• _Requirement_: Reproduce the lines below verbatim, starting at the first line and ending at the line containing "tap(171, 39)", with both of those included. Leave the pictures out of your answer.

Stored data entries:
========================
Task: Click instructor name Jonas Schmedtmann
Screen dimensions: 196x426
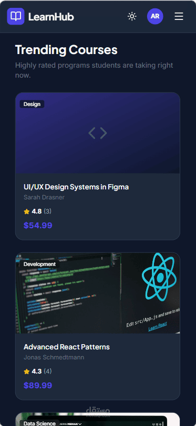Action: click(54, 357)
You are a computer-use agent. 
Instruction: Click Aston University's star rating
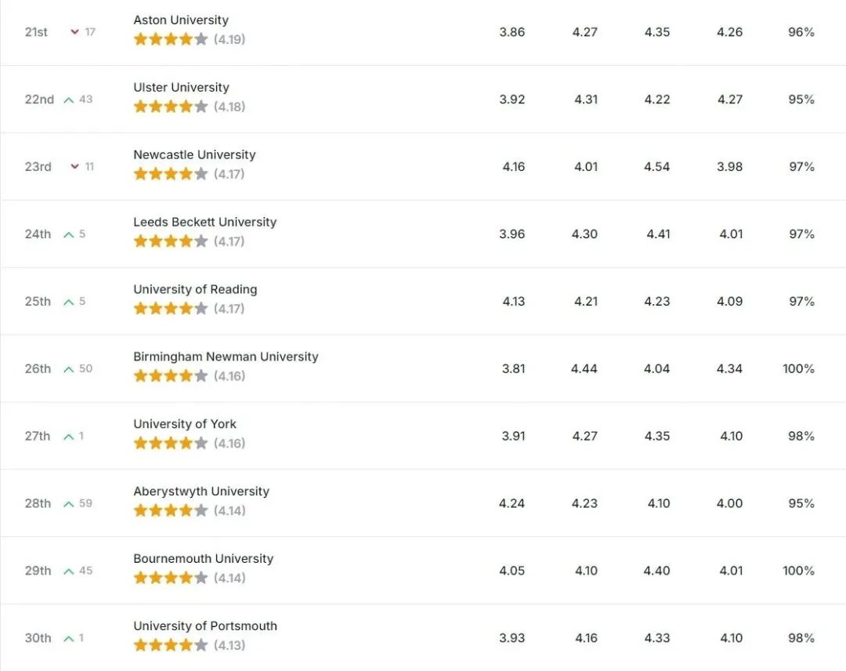tap(171, 39)
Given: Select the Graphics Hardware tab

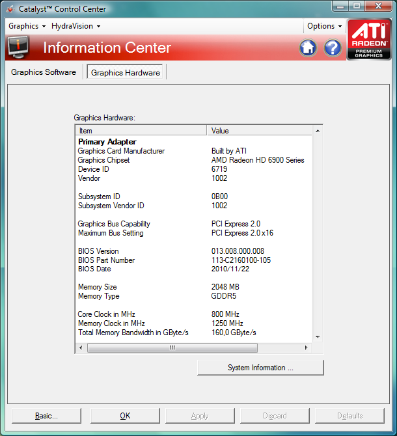Looking at the screenshot, I should coord(126,72).
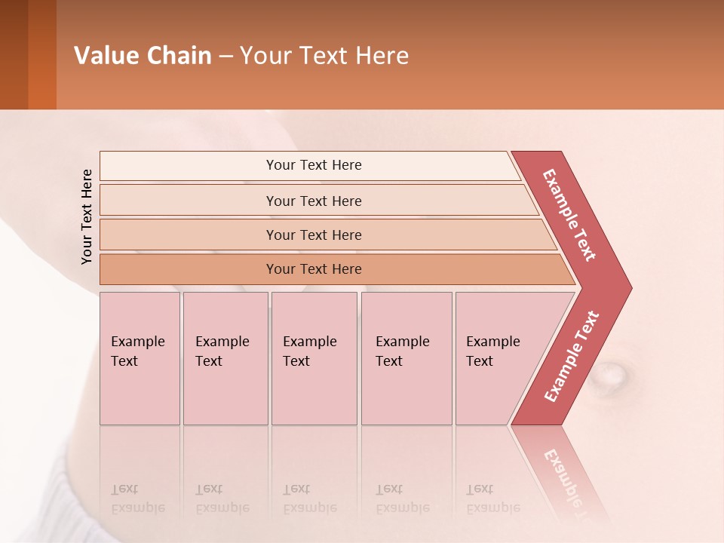Image resolution: width=724 pixels, height=543 pixels.
Task: Select the fourth "Example Text" box
Action: pyautogui.click(x=406, y=358)
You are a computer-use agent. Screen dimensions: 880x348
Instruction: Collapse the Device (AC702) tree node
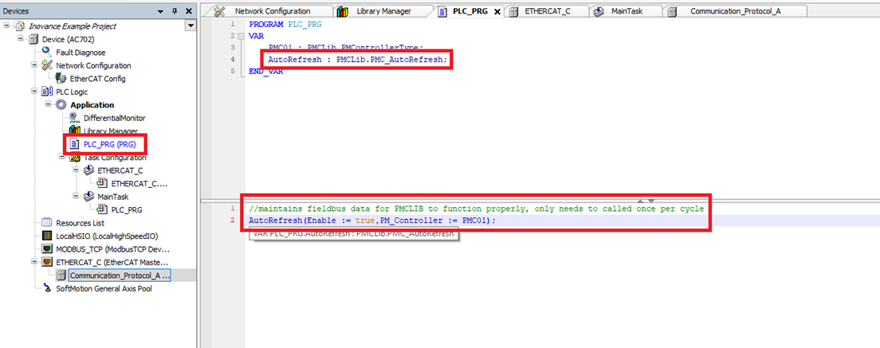pyautogui.click(x=21, y=40)
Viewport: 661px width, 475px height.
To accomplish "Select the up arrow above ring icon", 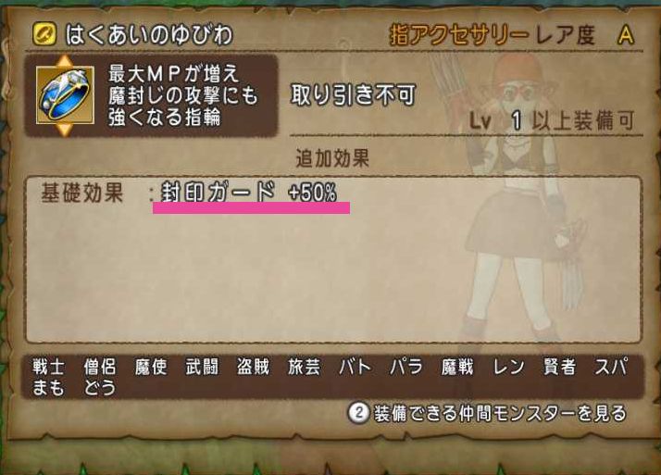I will pos(65,61).
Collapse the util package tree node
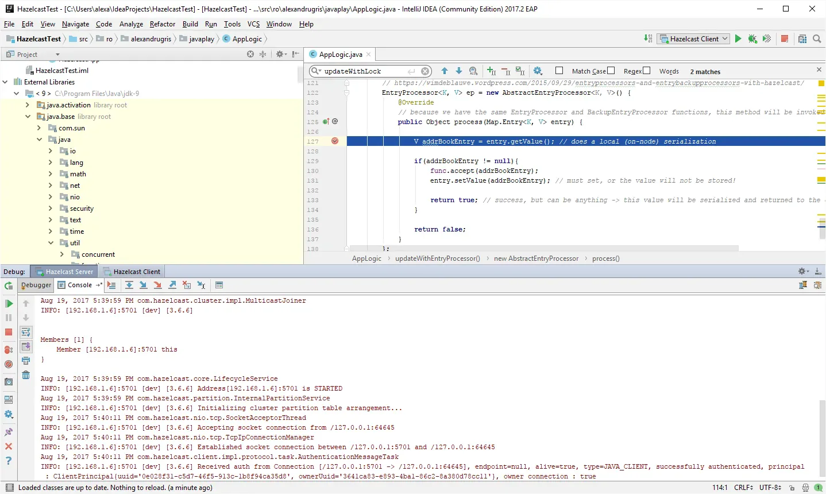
========================
• _Correct result_:
Task: Click instructor name Jonas Schmedtmann
Screen dimensions: 196x426
Action: click(54, 357)
You are a computer-use agent. 
Instruction: Click Aston University's star rating
tap(171, 39)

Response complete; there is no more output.